* _TUGAS YANG DIKERJAKAN_
A) Tuliskan kembali dengan persis bagian dari teks tentang ujian kehidupan, mulai dari "Di dalam kehidupan" sampai dengan "itu Amat dekat.".
B) Jawab pertanyaan berikut berdasarkan teks tentang ujian kehidupan.
(i) Tanggal berapa yang tertulis di bagian paling atas teks?
(ii) Kepada siapa saja ujian terberat diberikan?
(iii) Dari surat dan ayat berapa kutipan Al-Qur'an itu diambil?

* _ISI TEKS_
Senin, 22 Juni 2020

UJIAN KEHIDUPAN

Di dalam kehidupan ini sudah pasti kita akan mengalami banyak ujian yang harus dihadapi. Tidak ada satu pun orang beriman terlepas dari ujian keimanannya. Memang akan berbeda-beda bentuk ujian yang diberikan Allah subhanahu wa ta’ala pada hamba-Nya. Ujian terberat adalah ujian yang diberikan kepada para Nabi, sahabat, tabi’in, tabiut tabi’in dan terus sampai umat manusia yang terakhir. Disebutkan dalam Al-Qur’an surat Al-Baqoroh ayat 214:

“Apakah kamu mengira bahwa kamu akan masuk surga, Padahal belum datang kepadamu (cobaan) sebagaimana halnya orang-orang terdahulu sebelum kamu? mereka ditimpa oleh malapetaka dan kesengsaraan, serta digoncangkan (dengan bermacam-macam cobaan) sehingga berkatalah Rasul dan orang-orang yang beriman bersamanya: "Bilakah datangnya pertolongan Allah?" Ingatlah, Sesungguhnya pertolongan Allah itu Amat dekat.

* _CUPLIKAN DATA_

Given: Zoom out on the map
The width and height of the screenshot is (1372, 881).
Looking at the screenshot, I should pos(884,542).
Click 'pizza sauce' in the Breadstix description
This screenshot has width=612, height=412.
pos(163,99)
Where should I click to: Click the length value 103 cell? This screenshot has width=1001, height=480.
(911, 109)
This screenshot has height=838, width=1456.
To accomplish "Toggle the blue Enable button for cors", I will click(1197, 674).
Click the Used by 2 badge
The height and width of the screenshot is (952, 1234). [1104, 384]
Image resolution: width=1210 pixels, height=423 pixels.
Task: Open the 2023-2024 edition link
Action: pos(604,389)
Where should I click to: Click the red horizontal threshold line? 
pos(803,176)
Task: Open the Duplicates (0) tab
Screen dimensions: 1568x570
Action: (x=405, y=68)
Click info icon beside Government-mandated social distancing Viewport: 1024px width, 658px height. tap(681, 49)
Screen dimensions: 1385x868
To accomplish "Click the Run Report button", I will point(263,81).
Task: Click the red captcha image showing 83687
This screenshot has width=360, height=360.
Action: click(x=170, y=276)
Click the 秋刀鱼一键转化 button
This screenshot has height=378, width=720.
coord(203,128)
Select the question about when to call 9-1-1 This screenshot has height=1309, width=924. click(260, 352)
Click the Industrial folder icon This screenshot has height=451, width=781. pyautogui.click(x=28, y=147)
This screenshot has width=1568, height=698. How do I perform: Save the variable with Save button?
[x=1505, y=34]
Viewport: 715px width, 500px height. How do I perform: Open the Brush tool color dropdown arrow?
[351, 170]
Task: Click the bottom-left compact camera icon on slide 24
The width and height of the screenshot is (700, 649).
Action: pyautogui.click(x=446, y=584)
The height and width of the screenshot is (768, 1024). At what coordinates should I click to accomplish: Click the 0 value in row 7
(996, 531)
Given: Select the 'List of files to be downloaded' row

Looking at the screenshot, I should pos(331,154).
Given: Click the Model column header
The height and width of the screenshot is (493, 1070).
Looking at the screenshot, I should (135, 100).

* _JAWABAN TUGAS_
A)
Di dalam kehidupan ini sudah pasti kita akan mengalami banyak ujian yang harus dihadapi. Tidak ada satu pun orang beriman terlepas dari ujian keimanannya. Memang akan berbeda-beda bentuk ujian yang diberikan Allah subhanahu wa ta’ala pada hamba-Nya. Ujian terberat adalah ujian yang diberikan kepada para Nabi, sahabat, tabi’in, tabiut tabi’in dan terus sampai umat manusia yang terakhir. Disebutkan dalam Al-Qur’an surat Al-Baqoroh ayat 214:

“Apakah kamu mengira bahwa kamu akan masuk surga, Padahal belum datang kepadamu (cobaan) sebagaimana halnya orang-orang terdahulu sebelum kamu? mereka ditimpa oleh malapetaka dan kesengsaraan, serta digoncangkan (dengan bermacam-macam cobaan) sehingga berkatalah Rasul dan orang-orang yang beriman bersamanya: "Bilakah datangnya pertolongan Allah?" Ingatlah, Sesungguhnya pertolongan Allah itu Amat dekat.

B)
(i) Senin, 22 Juni 2020.
(ii) Kepada para Nabi, sahabat, tabi’in, tabiut tabi’in dan terus sampai umat manusia yang terakhir.
(iii) Surat Al-Baqoroh ayat 214.